▶ [Data to examine]

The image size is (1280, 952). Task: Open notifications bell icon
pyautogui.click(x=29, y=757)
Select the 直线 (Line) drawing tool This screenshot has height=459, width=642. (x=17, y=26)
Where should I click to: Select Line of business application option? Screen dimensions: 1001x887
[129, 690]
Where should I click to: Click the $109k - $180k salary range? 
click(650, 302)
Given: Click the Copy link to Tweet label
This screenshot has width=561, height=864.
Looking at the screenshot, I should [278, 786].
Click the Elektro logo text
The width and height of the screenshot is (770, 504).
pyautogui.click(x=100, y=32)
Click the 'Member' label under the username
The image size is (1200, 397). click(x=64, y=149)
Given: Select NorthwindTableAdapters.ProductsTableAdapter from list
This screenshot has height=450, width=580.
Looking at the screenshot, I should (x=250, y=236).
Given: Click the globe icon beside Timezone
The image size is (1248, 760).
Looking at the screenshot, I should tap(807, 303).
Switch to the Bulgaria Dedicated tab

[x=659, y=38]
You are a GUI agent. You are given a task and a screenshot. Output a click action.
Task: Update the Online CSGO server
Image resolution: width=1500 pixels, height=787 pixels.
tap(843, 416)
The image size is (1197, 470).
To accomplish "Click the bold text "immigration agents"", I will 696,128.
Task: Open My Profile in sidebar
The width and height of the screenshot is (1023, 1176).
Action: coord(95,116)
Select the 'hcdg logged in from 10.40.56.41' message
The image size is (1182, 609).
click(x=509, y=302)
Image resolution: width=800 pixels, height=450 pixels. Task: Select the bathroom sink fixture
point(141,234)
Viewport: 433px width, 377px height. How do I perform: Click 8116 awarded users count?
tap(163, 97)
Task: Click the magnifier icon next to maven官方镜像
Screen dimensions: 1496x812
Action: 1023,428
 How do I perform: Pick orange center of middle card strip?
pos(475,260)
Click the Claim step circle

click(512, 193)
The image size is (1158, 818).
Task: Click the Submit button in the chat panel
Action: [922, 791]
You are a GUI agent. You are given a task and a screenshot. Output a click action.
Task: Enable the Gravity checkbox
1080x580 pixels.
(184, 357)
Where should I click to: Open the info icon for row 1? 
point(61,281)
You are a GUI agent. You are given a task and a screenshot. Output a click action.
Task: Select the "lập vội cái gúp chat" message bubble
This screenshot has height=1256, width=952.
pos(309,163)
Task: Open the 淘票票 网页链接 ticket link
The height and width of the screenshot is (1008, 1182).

▶ [What you have to do]
Find all the lines with "message" in the data and copy them.

▶ [Output for this exercise]
Select the 'hcdg logged in from 10.40.56.41' message
Task: Select the "lập vội cái gúp chat" message bubble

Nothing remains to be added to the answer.